Der kürzlich vom Militär gestürzte Premierminister Malis, Moctar Ouané, und Burkina Fasos Regierungschef Christophe Dabiré drängten auf solche Verhandlungen – Dabirés Regierung habe sie schon auf örtlicher Ebene durchgeführt. Frankreichs Präsident Emmanuel Macron lehne sie ab und habe nicht zuletzt als Druckmittel dagegen den Abzug der allermeisten französischen Soldat*innen und das Ende des Antiterroreinsatzes Barkhane verkündet.

DFG-VK Bundessprecher Thomas Carl Schwoerer dazu: »Der seit 20 Jahren geführte Krieg gegen den Terror, der laut Edward Snowden eine Million Menschenleben gekostet hat, ist gescheitert und zeigt, dass es keine Alternative zu Verhandlungen auch mit den Dschihadisten in den jeweiligen Ländern gibt. Die statt dessen angewendete Doktrin von Härte und Gnadenlosigkeit führt nur zu vielen zivilen Opfern, neuen Rekruten für den Terror, die sich für die Opfer rächen wollen, und Anschlägen auch in Europa.«

In einer gemeinsamen Stellungnahme verurteilten die Sozialistische Deutsche Arbeiterjugend (SDAJ) und die Deutsche Kommunistische Partei (DKP) am Sonntag den brutalen Polizeieinsatz bei den Protesten gegen die Verschärfung des Versammlungsgesetzes in Düsseldorf.

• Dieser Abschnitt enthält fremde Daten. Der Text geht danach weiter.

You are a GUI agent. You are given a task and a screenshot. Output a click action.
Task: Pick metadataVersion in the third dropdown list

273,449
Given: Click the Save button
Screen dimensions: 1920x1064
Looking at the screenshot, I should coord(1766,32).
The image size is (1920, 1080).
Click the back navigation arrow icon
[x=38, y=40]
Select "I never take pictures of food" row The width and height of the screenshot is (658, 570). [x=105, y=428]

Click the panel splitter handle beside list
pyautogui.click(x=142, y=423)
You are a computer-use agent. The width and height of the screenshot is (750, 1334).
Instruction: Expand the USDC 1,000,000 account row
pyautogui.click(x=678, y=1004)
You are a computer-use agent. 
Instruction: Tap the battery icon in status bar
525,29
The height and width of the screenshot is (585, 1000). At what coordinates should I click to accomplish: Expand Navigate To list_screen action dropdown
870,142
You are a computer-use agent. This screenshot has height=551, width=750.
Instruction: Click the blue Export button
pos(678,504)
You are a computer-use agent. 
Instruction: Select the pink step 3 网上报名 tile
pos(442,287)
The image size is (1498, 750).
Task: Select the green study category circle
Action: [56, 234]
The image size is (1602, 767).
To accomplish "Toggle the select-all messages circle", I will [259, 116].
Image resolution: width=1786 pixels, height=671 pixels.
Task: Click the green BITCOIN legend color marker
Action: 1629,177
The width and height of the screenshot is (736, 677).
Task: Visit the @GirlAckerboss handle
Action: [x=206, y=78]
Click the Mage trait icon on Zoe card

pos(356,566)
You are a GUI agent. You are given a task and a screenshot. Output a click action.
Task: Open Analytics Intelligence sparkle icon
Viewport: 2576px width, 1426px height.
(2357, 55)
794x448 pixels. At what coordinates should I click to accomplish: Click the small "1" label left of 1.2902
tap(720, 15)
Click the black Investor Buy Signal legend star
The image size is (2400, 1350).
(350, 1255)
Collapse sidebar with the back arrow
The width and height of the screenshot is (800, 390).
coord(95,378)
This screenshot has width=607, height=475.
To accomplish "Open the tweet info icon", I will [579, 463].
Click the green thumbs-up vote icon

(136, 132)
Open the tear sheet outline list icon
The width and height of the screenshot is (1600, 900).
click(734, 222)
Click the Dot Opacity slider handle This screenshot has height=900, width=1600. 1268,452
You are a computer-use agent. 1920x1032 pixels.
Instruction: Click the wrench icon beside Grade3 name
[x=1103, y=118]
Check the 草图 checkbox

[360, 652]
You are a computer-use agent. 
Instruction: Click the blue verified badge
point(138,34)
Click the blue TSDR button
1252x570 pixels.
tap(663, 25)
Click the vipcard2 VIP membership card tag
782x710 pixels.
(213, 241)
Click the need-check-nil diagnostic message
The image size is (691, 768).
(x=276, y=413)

Schon zu Beginn der Demonstration wurde deutlich, dass die Polizei alles dafür tat, um die mehr als 8.000 friedlichen Teilnehmer*innen zu spalten. Das haben die 170 Organisationen im Bündnis nicht mit sich machen lassen. Die Polizeiübergriffe mit Reizgas und Knüppeln vor allem gegen die antifaschistischen Kräfte gipfelten in einen Polizeikessel bis in die späten Abendstunden; ohne Wasserversorgung und die Möglichkeit, eine Toilette aufzusuchen, wurden Hunderte Menschen in der Düsseldorfer Innenstadt festgehalten. Große Teile des Bündnisses außerhalb des Kessels erklärten sich solidarisch und verharrten dort unter dem Motto: »Wir lassen uns nicht spalten!« (…)

Die Landesregierung in Person von Innenminister und CDU-Mann Reul hat mit diesen geplanten und vorbereiteten Übergriffen der Polizei alles dafür getan, die große Abschlusskundgebung am Landtag zu verhindern, was ihr letzten Endes auch gelungen ist.

Die Verschärfung des Versammlungsgesetzes und die Innenpolitik der rechtskonservativen Landesregierung in NRW machen deutlich, dass demokratischer und fortschrittlicher Protest gegen den Staat geschwächt und verhindert werden soll. Die fortwährende Abwälzung der Krisenkosten auf uns, die lohnabhängige Bevölkerung, eine aggressivere Außenpolitik und letztlich auch ein weiterer Abbau unserer demokratischen Grundrechte sollen so ermöglicht werden. Dies reiht sich ein in die als »Modernisierung« verharmloste Verschärfung des Verfassungsschutzrechts und der Rechtsgrundlagen der Bundespolizei sowie die Zunahme von Repressionen während der Coronapandemie.